| Request |
Reproduce word for word the stretch of lines from the one containing "The height and width of the screenshot is (1076, 1364)." through the one containing "will [74, 12].".

### Recorded information

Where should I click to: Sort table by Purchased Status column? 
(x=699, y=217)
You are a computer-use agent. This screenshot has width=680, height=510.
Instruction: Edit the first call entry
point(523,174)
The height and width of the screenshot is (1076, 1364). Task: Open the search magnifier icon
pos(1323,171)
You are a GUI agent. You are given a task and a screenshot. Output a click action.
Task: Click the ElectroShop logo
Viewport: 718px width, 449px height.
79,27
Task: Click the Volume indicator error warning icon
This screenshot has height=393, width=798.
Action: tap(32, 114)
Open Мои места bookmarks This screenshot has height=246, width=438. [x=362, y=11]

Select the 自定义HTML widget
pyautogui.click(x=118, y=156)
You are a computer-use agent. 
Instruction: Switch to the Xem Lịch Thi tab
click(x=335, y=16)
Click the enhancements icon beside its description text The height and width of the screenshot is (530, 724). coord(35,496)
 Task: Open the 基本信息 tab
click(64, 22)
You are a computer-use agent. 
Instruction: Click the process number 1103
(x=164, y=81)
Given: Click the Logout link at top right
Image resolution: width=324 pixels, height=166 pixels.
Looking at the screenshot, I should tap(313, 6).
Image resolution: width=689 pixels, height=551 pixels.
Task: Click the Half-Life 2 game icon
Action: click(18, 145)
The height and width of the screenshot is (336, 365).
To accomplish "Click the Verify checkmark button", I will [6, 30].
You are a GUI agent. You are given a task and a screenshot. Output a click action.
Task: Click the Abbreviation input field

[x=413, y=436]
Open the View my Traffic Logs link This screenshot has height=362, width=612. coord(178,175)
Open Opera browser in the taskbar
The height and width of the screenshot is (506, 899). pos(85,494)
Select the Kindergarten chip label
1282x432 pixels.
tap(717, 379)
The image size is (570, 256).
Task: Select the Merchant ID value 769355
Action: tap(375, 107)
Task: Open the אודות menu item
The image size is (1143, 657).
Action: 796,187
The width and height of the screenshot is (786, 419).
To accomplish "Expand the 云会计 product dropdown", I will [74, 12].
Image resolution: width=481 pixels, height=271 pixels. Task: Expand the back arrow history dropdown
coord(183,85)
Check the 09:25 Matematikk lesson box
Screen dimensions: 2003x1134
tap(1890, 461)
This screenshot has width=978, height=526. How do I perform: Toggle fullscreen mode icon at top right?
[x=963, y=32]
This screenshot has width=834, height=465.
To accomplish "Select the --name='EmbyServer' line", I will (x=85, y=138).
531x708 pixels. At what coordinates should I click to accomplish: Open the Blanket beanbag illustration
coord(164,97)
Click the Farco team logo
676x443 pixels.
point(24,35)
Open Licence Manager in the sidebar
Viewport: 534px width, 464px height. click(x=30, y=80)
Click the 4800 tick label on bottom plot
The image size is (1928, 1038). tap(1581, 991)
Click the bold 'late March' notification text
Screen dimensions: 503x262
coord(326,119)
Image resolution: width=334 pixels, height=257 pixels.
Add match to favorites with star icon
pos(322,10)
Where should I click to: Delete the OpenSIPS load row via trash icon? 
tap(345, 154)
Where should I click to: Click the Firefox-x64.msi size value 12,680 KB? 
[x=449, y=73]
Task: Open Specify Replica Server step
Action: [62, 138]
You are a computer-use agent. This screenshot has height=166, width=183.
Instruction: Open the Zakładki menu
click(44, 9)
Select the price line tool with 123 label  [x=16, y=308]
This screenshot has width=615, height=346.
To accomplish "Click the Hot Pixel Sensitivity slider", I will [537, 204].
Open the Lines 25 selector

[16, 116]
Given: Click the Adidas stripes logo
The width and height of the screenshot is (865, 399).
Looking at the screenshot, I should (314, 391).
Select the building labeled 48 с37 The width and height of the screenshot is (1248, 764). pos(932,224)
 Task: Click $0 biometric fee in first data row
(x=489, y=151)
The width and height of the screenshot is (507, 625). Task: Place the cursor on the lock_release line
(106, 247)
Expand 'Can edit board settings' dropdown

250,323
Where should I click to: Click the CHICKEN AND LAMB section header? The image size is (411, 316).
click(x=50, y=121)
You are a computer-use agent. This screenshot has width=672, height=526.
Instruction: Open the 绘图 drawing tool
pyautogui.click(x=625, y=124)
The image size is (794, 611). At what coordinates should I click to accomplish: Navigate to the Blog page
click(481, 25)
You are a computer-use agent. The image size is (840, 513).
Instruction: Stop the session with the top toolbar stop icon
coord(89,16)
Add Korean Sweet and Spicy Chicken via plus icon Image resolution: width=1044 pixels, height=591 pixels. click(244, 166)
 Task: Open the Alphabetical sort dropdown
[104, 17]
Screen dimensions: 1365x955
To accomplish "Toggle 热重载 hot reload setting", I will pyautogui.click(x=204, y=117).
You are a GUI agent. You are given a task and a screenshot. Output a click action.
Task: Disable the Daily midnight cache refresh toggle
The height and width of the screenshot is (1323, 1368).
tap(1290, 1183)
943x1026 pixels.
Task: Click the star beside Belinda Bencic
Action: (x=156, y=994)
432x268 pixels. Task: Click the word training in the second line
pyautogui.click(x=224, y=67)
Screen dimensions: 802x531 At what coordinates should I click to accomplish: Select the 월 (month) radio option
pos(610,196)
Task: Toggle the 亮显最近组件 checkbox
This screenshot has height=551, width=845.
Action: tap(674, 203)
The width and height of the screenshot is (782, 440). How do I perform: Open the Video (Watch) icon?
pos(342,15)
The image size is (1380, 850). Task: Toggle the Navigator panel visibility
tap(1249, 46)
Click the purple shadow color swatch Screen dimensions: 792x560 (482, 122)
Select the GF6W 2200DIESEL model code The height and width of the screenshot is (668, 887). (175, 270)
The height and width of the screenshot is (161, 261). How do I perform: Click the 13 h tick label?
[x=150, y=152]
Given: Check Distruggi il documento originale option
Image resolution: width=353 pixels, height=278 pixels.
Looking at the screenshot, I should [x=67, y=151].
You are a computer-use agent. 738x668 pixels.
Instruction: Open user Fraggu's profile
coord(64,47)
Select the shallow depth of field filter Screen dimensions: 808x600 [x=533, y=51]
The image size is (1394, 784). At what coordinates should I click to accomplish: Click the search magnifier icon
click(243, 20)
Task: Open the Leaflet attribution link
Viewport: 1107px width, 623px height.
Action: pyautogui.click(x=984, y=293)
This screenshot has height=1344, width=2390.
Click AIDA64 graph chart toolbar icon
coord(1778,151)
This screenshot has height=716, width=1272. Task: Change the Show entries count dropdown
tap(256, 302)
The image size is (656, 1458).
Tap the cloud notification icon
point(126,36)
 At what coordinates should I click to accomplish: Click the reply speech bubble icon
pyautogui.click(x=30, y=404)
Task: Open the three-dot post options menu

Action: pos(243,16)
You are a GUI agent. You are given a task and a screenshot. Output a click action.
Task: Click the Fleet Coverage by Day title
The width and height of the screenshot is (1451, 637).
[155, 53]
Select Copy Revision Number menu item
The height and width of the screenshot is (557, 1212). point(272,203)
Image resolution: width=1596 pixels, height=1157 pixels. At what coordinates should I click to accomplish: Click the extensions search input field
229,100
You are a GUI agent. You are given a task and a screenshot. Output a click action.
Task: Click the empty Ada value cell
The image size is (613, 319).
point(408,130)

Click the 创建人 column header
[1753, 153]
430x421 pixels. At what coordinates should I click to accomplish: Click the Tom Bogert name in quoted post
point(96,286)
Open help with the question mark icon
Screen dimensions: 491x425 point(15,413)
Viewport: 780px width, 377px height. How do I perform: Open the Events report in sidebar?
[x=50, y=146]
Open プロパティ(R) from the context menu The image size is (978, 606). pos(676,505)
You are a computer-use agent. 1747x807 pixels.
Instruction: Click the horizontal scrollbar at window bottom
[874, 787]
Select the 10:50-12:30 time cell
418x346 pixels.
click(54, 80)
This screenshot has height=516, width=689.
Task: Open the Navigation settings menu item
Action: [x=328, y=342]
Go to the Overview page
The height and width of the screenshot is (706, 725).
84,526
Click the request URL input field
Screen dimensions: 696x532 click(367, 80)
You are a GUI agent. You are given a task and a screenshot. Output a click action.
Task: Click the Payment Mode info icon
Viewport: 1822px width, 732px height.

######

| Output |
The height and width of the screenshot is (1076, 1364). Task: Open the search magnifier icon
pos(1323,171)
You are a GUI agent. You are given a task and a screenshot. Output a click action.
Task: Click the ElectroShop logo
Viewport: 718px width, 449px height.
79,27
Task: Click the Volume indicator error warning icon
This screenshot has height=393, width=798.
Action: tap(32, 114)
Open Мои места bookmarks This screenshot has height=246, width=438. [x=362, y=11]

Select the 自定义HTML widget
pyautogui.click(x=118, y=156)
You are a computer-use agent. 
Instruction: Switch to the Xem Lịch Thi tab
click(x=335, y=16)
Click the enhancements icon beside its description text The height and width of the screenshot is (530, 724). coord(35,496)
 Task: Open the 基本信息 tab
click(64, 22)
You are a computer-use agent. 
Instruction: Click the process number 1103
(x=164, y=81)
Given: Click the Logout link at top right
Image resolution: width=324 pixels, height=166 pixels.
Looking at the screenshot, I should tap(313, 6).
Image resolution: width=689 pixels, height=551 pixels.
Task: Click the Half-Life 2 game icon
Action: click(18, 145)
The height and width of the screenshot is (336, 365).
To accomplish "Click the Verify checkmark button", I will [6, 30].
You are a GUI agent. You are given a task and a screenshot. Output a click action.
Task: Click the Abbreviation input field

[x=413, y=436]
Open the View my Traffic Logs link This screenshot has height=362, width=612. coord(178,175)
Open Opera browser in the taskbar
The height and width of the screenshot is (506, 899). pos(85,494)
Select the Kindergarten chip label
1282x432 pixels.
tap(717, 379)
The image size is (570, 256).
Task: Select the Merchant ID value 769355
Action: tap(375, 107)
Task: Open the אודות menu item
The image size is (1143, 657).
Action: 796,187
The width and height of the screenshot is (786, 419).
To accomplish "Expand the 云会计 product dropdown", I will [74, 12].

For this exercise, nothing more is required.